At the University of Alabama, in any given class of 50-60 engineering students, as few as five female students will be present. The female demographic is hardly represented, but the gender imbalance is steadily lessening.
The Society of Women Engineers (SWE) is one example of a group on campus attempting to foster interest in technical fields. SWE regularly hosts events to promote this cause.
Allyson Golden, a senior majoring in mechanical engineering, is a member of SWE.
“I was co-chair for two semesters,” Golden said. “We hosted regular exam review sessions, and I was in charge of coordinating with professors who would hold the sessions and planning lunch and the sessions themselves.”
Golden said she decided to major in engineering partly because of a family history in engineering.
“I also liked math and science in school, and when I researched engineering, it looked like a job that fit my interests and in which I could easily get a job,” she said.
Golden said she is also involved with E-Day, an event hosted by UA each year that focuses on high school students who are looking at majoring in engineering. At the event, potential engineering students acquire different perspectives about the occupational requirements of engineering. The event also serves to educate students about the different opportunities for both genders and all ethnic groups.
According to Mary Frank Fox’s study titled “Women in Scientific Fields: Doctoral Education and Academic Careers,” which was written in 2004 but contains results from research done in 1997, only 6.5 percent of doctoral scientists and professors in engineering fields were female at the time of the study. While this percentage has surely risen in recent years, the gender divide is still great.
“In 1997, 80 percent of women employed in science and engineering fields were in psychology, social sciences, and life sciences,” the study said. “In 1973, women were 4 percent of the professors across scientific fields; in 1987, the proportion was 7 percent; in 1993, 10 percent; and in 1997, still just 11 percent.”
Golden has one explanation as to why such a divide exists.
“I think there is a certain stigma attached to engineering,” she said. “Women think, ‘Oh, that’s a guy job,’ and that’s a tough major that requires skills that men are more apt to have, but that’s not always true.”
Golden said the University has taken noticeable steps to open the engineering school to less-represented groups, even in the time she has been a student.

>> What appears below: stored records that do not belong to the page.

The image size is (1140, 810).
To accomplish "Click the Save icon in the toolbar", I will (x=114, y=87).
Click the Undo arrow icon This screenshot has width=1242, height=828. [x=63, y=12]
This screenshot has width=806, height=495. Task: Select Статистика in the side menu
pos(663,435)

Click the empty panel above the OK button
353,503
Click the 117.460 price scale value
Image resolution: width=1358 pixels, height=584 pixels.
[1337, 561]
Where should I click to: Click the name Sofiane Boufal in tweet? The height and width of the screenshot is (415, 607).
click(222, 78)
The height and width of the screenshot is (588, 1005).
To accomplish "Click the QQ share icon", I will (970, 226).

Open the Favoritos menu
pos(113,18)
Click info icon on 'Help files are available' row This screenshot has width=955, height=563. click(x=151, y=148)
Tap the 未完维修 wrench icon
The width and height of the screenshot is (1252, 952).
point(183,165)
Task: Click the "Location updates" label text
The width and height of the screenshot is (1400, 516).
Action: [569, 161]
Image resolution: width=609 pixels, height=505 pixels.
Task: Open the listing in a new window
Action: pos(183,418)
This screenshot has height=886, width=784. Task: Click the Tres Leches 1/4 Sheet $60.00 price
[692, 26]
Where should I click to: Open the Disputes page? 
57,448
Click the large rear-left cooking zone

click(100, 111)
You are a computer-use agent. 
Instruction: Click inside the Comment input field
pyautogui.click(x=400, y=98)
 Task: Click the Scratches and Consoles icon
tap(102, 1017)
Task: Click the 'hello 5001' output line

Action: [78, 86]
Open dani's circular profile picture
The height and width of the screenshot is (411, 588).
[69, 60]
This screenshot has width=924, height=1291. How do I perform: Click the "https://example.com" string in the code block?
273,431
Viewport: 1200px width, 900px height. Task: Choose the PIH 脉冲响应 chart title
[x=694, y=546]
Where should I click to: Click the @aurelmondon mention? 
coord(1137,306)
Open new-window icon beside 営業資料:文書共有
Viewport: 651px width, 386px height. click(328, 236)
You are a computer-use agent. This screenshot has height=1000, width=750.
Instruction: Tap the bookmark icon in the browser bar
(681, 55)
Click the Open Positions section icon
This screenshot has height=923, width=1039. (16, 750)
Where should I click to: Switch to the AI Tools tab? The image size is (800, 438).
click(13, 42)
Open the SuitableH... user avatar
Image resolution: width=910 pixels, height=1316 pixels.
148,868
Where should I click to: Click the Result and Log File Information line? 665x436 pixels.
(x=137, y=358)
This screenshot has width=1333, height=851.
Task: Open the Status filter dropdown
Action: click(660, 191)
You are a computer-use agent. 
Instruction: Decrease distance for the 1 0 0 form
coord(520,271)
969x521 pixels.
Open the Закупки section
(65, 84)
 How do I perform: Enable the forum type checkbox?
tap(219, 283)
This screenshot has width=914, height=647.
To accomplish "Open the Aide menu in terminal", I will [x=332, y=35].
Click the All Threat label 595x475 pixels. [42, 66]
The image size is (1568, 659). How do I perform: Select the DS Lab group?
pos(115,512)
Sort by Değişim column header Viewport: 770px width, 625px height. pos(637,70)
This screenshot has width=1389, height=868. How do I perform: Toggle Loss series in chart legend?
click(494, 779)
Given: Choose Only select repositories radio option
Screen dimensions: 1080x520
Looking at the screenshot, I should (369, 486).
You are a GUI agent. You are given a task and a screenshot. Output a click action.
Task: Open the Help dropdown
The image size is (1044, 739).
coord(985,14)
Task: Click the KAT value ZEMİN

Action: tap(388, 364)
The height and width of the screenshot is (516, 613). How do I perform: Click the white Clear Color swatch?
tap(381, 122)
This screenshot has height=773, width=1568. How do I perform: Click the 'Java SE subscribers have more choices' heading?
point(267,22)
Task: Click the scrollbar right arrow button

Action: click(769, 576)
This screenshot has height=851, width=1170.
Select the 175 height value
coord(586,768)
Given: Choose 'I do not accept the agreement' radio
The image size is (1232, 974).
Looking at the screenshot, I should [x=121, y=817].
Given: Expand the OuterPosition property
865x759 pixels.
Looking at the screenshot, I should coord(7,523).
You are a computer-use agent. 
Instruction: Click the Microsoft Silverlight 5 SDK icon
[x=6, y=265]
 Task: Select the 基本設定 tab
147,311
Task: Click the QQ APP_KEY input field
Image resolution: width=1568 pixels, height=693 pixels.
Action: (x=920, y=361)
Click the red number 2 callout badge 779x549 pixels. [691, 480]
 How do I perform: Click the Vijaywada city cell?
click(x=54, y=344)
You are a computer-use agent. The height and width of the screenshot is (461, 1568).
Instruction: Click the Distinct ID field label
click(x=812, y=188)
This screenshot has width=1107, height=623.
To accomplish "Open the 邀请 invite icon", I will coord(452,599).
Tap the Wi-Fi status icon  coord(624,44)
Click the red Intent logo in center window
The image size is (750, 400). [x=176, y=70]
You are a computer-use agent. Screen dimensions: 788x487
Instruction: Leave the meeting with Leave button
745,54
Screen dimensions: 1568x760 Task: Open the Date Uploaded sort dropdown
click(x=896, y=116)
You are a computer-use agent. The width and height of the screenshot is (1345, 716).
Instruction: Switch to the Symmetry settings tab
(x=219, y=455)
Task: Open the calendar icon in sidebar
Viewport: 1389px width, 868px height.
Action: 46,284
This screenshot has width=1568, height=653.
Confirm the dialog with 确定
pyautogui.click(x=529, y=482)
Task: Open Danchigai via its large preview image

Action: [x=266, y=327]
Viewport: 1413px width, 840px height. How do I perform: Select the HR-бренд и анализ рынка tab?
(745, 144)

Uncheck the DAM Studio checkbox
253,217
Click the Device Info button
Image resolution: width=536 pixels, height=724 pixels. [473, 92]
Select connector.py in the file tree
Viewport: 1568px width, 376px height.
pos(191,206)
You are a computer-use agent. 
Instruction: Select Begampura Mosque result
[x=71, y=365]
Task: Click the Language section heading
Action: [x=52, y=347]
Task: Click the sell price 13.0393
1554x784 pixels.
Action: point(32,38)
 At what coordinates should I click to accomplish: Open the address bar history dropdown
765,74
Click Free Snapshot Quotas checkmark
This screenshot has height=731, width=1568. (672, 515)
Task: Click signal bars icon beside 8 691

Ray Davis IV, a junior majoring in finance and economics, works with engineers through his job.
“Honestly, my estimate of the gender ratio in my work environment would have been 60:40, with more women in the 200 or so employees,” Davis said. “I think this was because of the type of work we did in the company. The engineers worked with cars and had to be very skilled with hands-on issues and had to possess an artistic mindset in order to do the work well.”